§ **TASK**
Leave out every picture, then transcribe the rest of the listing exactly.

§ **PROVIDED DATA**
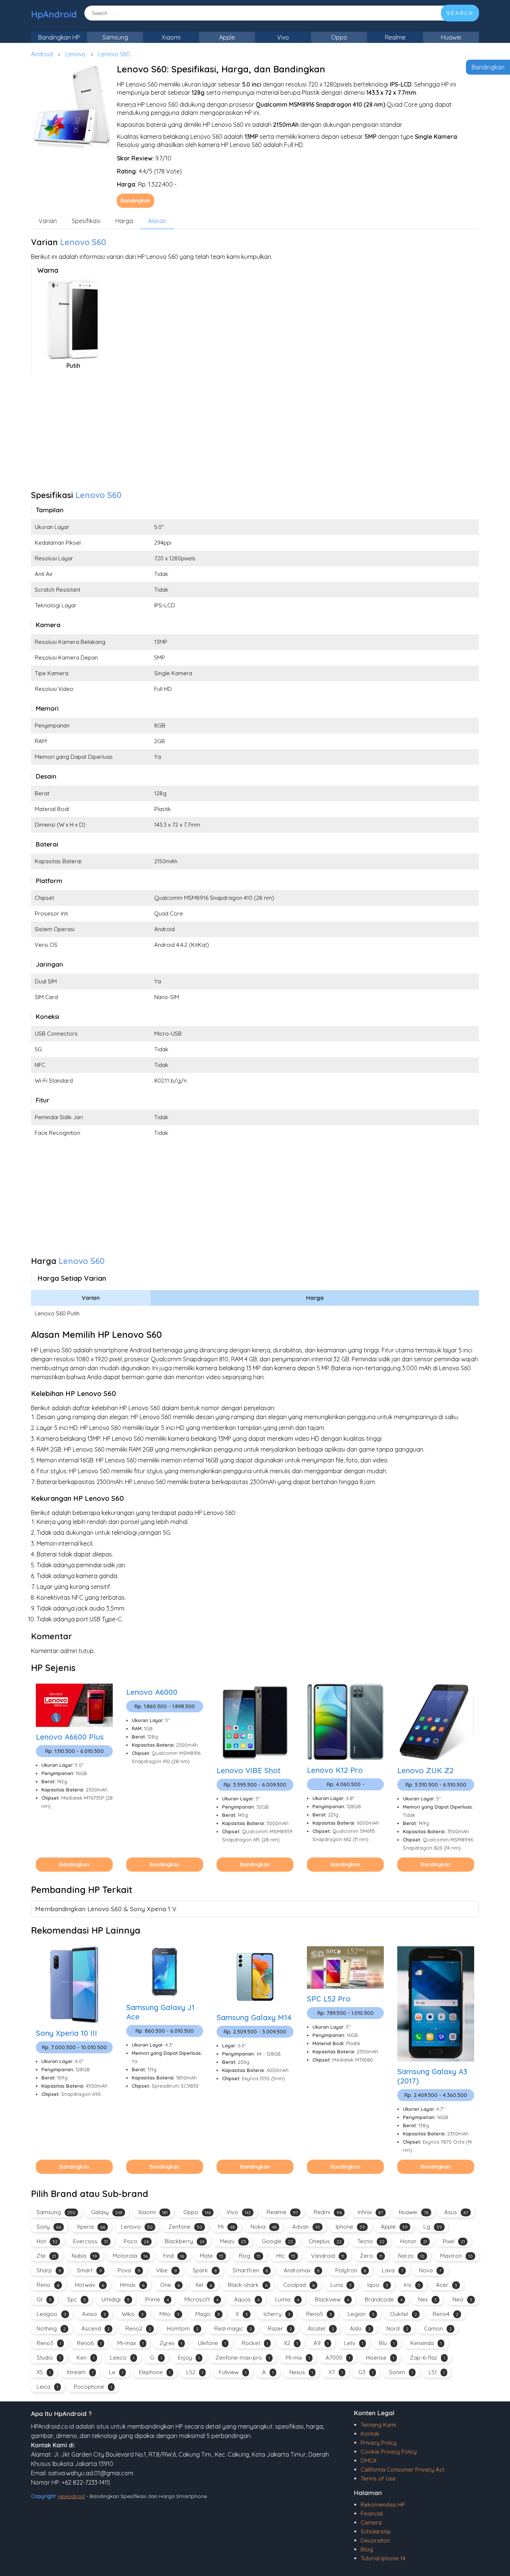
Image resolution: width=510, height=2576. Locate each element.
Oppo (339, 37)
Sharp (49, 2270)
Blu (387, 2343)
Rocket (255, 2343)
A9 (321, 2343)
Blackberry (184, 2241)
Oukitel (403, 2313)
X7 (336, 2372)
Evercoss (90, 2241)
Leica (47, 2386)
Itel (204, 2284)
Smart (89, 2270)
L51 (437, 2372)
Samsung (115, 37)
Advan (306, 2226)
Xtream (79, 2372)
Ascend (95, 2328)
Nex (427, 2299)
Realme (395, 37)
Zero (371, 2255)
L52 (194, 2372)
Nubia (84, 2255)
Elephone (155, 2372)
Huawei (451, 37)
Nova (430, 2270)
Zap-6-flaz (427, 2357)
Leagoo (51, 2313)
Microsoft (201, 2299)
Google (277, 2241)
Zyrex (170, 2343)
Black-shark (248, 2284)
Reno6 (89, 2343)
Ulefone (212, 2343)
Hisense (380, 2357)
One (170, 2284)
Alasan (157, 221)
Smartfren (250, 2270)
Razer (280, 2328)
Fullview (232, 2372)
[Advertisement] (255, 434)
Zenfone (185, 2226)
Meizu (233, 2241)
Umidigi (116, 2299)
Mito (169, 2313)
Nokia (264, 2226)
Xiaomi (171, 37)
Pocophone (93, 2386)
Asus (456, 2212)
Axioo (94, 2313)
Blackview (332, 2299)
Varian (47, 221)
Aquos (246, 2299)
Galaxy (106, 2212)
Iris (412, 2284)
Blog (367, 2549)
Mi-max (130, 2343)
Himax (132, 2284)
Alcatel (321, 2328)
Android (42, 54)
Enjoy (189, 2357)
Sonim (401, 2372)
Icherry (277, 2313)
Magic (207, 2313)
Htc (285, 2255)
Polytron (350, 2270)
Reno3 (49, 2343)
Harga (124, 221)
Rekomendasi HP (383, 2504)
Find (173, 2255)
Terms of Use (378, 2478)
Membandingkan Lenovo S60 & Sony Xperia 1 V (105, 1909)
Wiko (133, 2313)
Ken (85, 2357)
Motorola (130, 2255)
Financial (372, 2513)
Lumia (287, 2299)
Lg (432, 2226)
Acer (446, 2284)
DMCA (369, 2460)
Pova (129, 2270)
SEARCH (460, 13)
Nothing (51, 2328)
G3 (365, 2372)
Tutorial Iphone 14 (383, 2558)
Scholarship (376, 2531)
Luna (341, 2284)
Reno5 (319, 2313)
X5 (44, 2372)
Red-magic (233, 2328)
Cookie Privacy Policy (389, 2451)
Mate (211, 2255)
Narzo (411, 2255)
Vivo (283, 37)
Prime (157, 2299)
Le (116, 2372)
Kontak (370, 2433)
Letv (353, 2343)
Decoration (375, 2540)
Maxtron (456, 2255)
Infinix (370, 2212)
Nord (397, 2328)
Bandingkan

§ **SOLUTION TO THIS PROBLEM**
Image resolution: width=510, height=2576. Locate each element.
Oppo (339, 37)
Sharp (49, 2270)
Blu (387, 2343)
Rocket (255, 2343)
A9 (321, 2343)
Blackberry (184, 2241)
Oukitel (403, 2313)
X7 (336, 2372)
Evercoss (90, 2241)
Leica (47, 2386)
Itel (204, 2284)
Smart (89, 2270)
L51 (437, 2372)
Samsung (115, 37)
Advan (306, 2226)
Xtream (79, 2372)
Ascend (95, 2328)
Nex (427, 2299)
Realme (395, 37)
Zero (371, 2255)
L52 (194, 2372)
Nubia (84, 2255)
Elephone (155, 2372)
Huawei (451, 37)
Nova (430, 2270)
Zap-6-flaz (427, 2357)
Leagoo (51, 2313)
Microsoft (201, 2299)
Google (277, 2241)
Zyrex (170, 2343)
Black-shark (248, 2284)
Reno6 (89, 2343)
Ulefone (212, 2343)
Hisense (380, 2357)
One (170, 2284)
Alasan (157, 221)
Smartfren (250, 2270)
Razer (280, 2328)
Fullview (232, 2372)
[Advertisement] (255, 434)
Zenfone (185, 2226)
Meizu (233, 2241)
Umidigi (116, 2299)
Mito (169, 2313)
Nokia (264, 2226)
Xiaomi (171, 37)
Pocophone (93, 2386)
Asus (456, 2212)
Axioo (94, 2313)
Blackview (332, 2299)
Varian (47, 221)
Aquos (246, 2299)
Galaxy (106, 2212)
Iris (412, 2284)
Blog (367, 2549)
Mi-max (130, 2343)
Himax (132, 2284)
Alcatel (321, 2328)
Android (42, 54)
Enjoy (189, 2357)
Sonim (401, 2372)
Icherry (277, 2313)
Magic (207, 2313)
Htc (285, 2255)
Polytron (350, 2270)
Reno3 (49, 2343)
Harga (124, 221)
Rekomendasi HP (383, 2504)
Find (173, 2255)
Terms of Use (378, 2478)
Membandingkan Lenovo S60 & Sony Xperia 1 V (105, 1909)
Wiko (133, 2313)
Ken (85, 2357)
Motorola (130, 2255)
Financial (372, 2513)
Lumia (287, 2299)
Lg (432, 2226)
Acer (446, 2284)
DMCA (369, 2460)
Pova (129, 2270)
SEARCH (460, 13)
Nothing (51, 2328)
G3 (365, 2372)
Tutorial Iphone 14 (383, 2558)
Scholarship (376, 2531)
Luna (341, 2284)
Reno5 (319, 2313)
X5 (44, 2372)
Red-magic (233, 2328)
Cookie Privacy Policy (389, 2451)
Mate (211, 2255)
Narzo (411, 2255)
Vivo (283, 37)
Prime (157, 2299)
Le (116, 2372)
Kontak (370, 2433)
Letv (353, 2343)
Decoration (375, 2540)
Maxtron (456, 2255)
Infinix (370, 2212)
Nord (397, 2328)
Bandingkan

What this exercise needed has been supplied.